Question: What kind of currency will remain?

My Answer: The post-crisis world will be radically new. Nevertheless, the United States has accumulated such great scientific and technological potential, and such an exceptional industrial base, that it will remain the world leader - the largest economy in the world. Even though it will fall more than any other country, when it comes to the numbers, people will still have enough to live (compared to others).

Everything will crash, with the exception of the American high-tech industry. The United States will begin real production; it will return to it from abroad, from China. This will cause foreign countries and China to “fall.”

Question: Why are everyone so afraid of the financial crisis? I personally don’t feel afraid.
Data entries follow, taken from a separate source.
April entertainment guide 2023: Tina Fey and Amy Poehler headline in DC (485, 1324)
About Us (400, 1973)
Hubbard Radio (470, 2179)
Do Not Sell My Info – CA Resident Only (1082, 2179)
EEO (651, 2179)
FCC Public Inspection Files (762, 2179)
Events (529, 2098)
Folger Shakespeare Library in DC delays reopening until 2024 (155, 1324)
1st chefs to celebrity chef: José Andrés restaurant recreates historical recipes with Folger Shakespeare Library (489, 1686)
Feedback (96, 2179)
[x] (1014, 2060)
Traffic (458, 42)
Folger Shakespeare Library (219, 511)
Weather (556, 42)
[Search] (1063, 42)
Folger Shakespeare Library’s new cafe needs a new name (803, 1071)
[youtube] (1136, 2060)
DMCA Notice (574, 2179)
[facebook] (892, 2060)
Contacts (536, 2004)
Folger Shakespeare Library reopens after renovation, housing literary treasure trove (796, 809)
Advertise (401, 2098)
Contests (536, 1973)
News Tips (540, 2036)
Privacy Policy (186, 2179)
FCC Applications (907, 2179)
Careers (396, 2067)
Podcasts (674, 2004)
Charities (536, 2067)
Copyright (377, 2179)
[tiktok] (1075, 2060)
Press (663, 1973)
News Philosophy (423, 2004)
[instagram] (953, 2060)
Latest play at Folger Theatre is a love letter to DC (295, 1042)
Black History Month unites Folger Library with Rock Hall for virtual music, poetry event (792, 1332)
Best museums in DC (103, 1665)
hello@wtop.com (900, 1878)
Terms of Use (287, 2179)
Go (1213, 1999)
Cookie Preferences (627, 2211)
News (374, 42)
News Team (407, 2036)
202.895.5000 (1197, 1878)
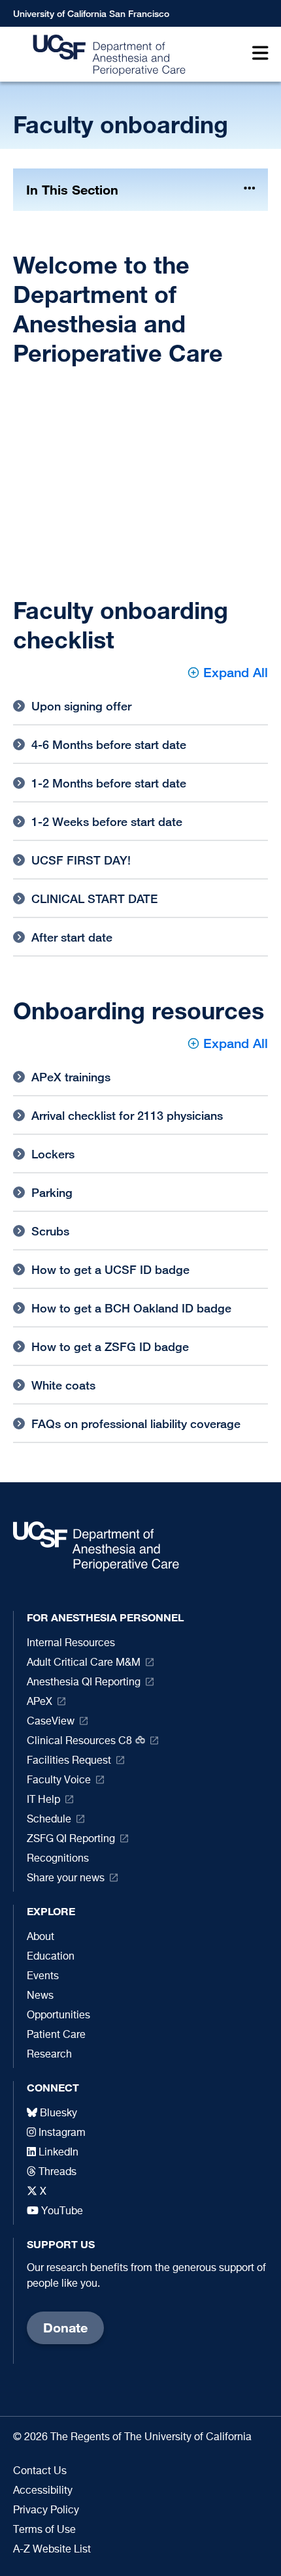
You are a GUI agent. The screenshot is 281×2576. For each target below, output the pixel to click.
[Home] (105, 54)
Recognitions (58, 1859)
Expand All (235, 672)
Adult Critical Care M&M (83, 1663)
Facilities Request (69, 1761)
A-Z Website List (52, 2550)
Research (49, 2055)
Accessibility (43, 2491)
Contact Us (40, 2471)
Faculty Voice (59, 1780)
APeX (39, 1702)
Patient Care (56, 2035)
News (40, 1996)
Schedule (49, 1820)
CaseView (50, 1722)
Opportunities (58, 2016)
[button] (257, 54)
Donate (65, 2327)
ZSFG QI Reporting (71, 1839)
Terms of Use (44, 2530)
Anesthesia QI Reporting (83, 1683)
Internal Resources (71, 1643)
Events (43, 1976)
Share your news (66, 1878)
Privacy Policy (46, 2510)
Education (50, 1957)
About (40, 1937)
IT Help (43, 1800)
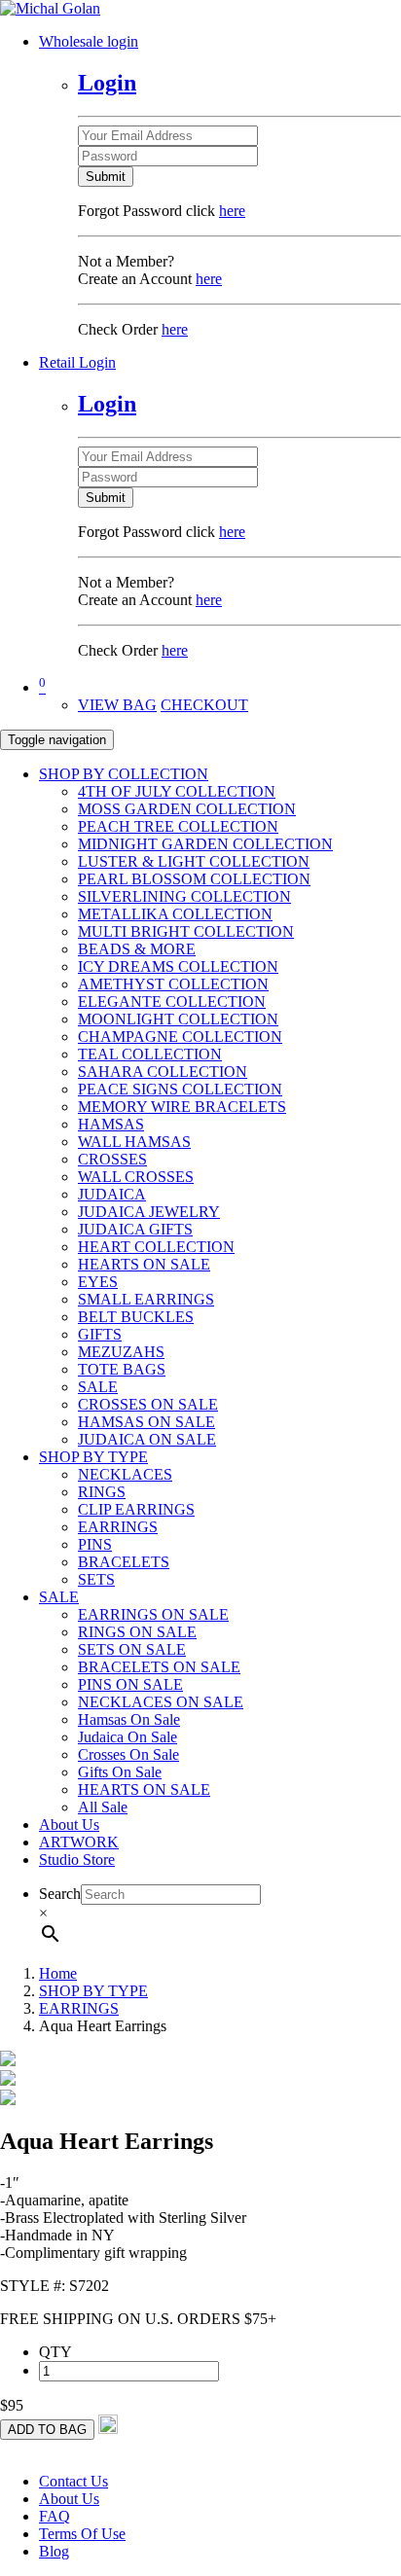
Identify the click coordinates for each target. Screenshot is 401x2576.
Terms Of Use (82, 2533)
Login (107, 82)
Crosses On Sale (128, 1754)
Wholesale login (88, 41)
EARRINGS (118, 1527)
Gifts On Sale (120, 1772)
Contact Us (73, 2481)
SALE (98, 1386)
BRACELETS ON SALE (159, 1667)
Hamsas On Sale (129, 1719)
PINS (95, 1544)
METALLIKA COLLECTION (175, 914)
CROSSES (112, 1159)
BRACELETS (123, 1562)
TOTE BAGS (121, 1369)
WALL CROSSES (136, 1176)
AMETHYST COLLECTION (173, 984)
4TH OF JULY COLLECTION (176, 791)
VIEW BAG (117, 705)
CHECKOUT (204, 705)
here (232, 210)
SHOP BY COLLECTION (123, 774)
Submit (106, 176)
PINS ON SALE (130, 1684)
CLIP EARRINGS (136, 1509)
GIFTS (100, 1334)
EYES (98, 1281)
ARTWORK (79, 1842)
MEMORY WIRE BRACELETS (182, 1106)
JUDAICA (112, 1194)
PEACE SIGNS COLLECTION (180, 1089)
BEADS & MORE (137, 949)
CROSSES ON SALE (148, 1404)
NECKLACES (125, 1474)
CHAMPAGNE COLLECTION (180, 1036)
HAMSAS (111, 1124)
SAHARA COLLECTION (162, 1071)
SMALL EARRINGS (146, 1299)
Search (60, 1893)
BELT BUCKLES (136, 1316)
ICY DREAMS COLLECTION (178, 966)
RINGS (102, 1492)
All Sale (103, 1807)
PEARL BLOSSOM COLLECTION (194, 879)
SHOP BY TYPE (93, 1457)
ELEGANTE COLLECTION (172, 1001)
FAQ (54, 2516)
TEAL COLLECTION (150, 1054)
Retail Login (77, 362)
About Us (69, 1824)
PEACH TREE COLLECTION (178, 826)
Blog (54, 2551)
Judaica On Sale (127, 1737)
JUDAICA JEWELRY (149, 1211)
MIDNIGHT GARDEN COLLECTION (205, 844)
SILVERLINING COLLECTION (184, 896)
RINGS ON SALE (137, 1632)
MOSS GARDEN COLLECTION (187, 809)
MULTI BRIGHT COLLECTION (186, 931)
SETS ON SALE (132, 1649)
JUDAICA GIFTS (135, 1229)
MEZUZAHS (121, 1351)
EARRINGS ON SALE (153, 1614)
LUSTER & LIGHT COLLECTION (194, 861)
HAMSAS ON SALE (146, 1421)
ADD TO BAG (47, 2429)
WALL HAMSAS (134, 1141)
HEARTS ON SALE (144, 1264)
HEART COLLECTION (156, 1246)
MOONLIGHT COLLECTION (178, 1019)
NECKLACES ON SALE (160, 1702)
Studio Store (77, 1859)
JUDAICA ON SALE (147, 1439)
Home (58, 1973)
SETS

My Answer: All previous financial crises were different – understandable and not general. However, this one is global; it is happening all over the world and it is unlike any previous financial crisis. There are no known remedies to eliminate it. People are trying to do the same thing they did in previous financial crises - to help the banks, but nothing will help. The situation will force them to reveal the true cause of the financial crisis: that the egoistic attitudes of the parts of a closed system bring about the system’s destruction.

Regardless of how our attempts to explain the true cause of the financial crisis are received, we should not despair and continue fulfilling our duty. We can only accelerate the world’s understanding of the cause of the financial crisis and the method of correction. It takes patience, but the suffering, attempts, and failures will teach people, forcing them to heed what we are saying.